| Texto de referencia |
▼▼▼

Sermones de ADVIENTO

Pbro. Gustavo E. PODESTÁ



Adviento

1985. Ciclo B

3º DOMINGO DE ADVIENTO 

Lectura del santo Evangelio según san Jn 1,6-8. 19-28
Apareció un hombre enviado por Dios, que se llamaba Juan. Vino como testigo, para dar testimonio de la luz, para que todos creyeran por medio de él. Él no era la luz, sino testigo de la luz. Éste es el testimonio que dio Juan, cuando los judíos enviaron sacerdotes y levitas desde Jerusalén, para preguntarle: "¿Quién eres tú?" Él confesó y no lo ocultó, sino que dijo claramente: "Yo no soy el Mesías". "¿Quién eres, entonces?", le preguntaron. "¿Eres Elías?" Juan dijo: "No". "¿Eres el Profeta?" "Tampoco", respondió. Ellos insistieron: "¿Quién eres, para que podamos dar una respuesta a los que nos han enviado? ¿Qué dices de ti mismo? Y él les dijo: "Yo soy una voz que grita en el desierto: Allanad el camino del Señor, como dijo el profeta Isaías". Algunos de los enviados eran fariseos, y volvieron a preguntarle: "¿Por qué bautizas, entonces, si tú no eres el Mesías, ni Elías, ni el Profeta?" Juan respondió: "Yo bautizo con agua, pero en medio de vosotros hay alguien a quien no conocéis: él viene después de mí, y yo no soy digno de desatar la correa de su sandalia". Todo esto sucedió en Betania, al otro lado del Jordán donde Juan bautizaba.

SERMÓN

“¡Se acerca nuestra salvación!”

“¡Ya viene el Salvador!”

Así clama, con los anuncios proféticos del AT, nuestra liturgia de Adviento.

Pero uno podría legítimamente preguntarse qué resonancias, qué significado pueden tener estos términos –‘salvador', ‘salvación'- para el hombre de hoy; para una mujer, varón o muchacho porteños.

¿Salvador de qué?

Porque, quizá, algún interés despertáramos en ellos si les dijéramos que vienen a salvarnos del FMI, o de las estructuras opresoras del imperialismo (y, por eso, tantos cristianos quieren que se predique la famosa ‘teología de la liberación' que responde, precisamente, a estos intereses). Pero si, fieles al Evangelio, decidimos que Dios quiere salvarnos de nuestra miseria, de nuestra ignorancia, de nuestro pecado ¿quién nos oiría? ¿A quién le importa un pito que lo salven de sus pecados? ¿Quién, hoy, se siente pecador?

▲▲▲

| Sección de datos |
▼▼▼

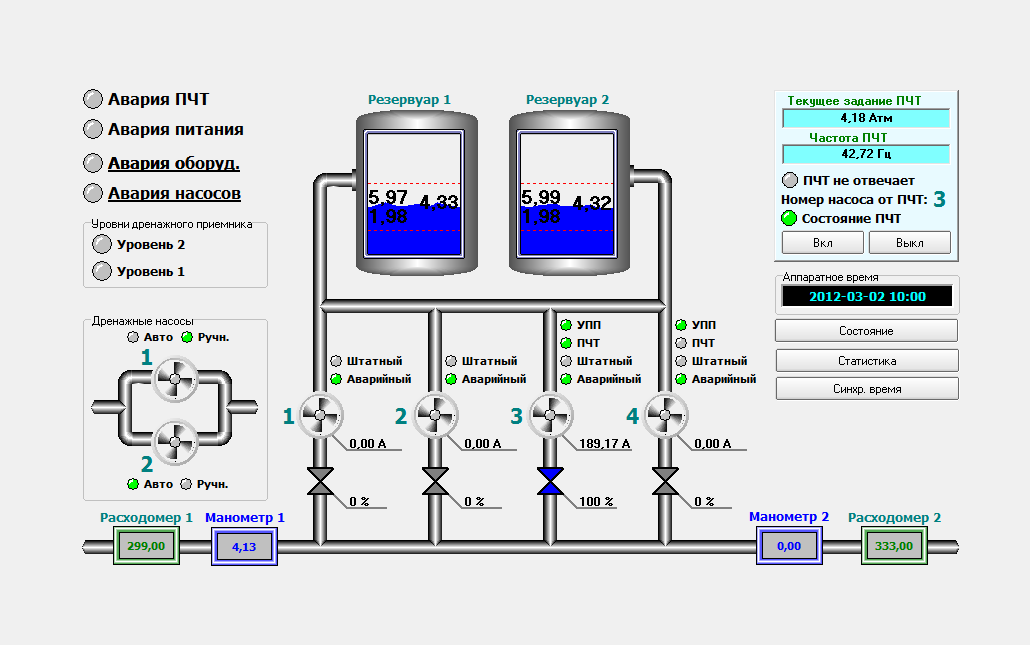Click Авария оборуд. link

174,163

▲▲▲

| Tarea a realizar |
Transcribe del sermón de Adviento, sin cambiar nada, el pasaje que va desde "Pero uno podría" hasta "o muchacho porteños.". No hace falta el material para resolver lo que se pide.

| Resultado del ejercicio |
Pero uno podría legítimamente preguntarse qué resonancias, qué significado pueden tener estos términos –‘salvador', ‘salvación'- para el hombre de hoy; para una mujer, varón o muchacho porteños.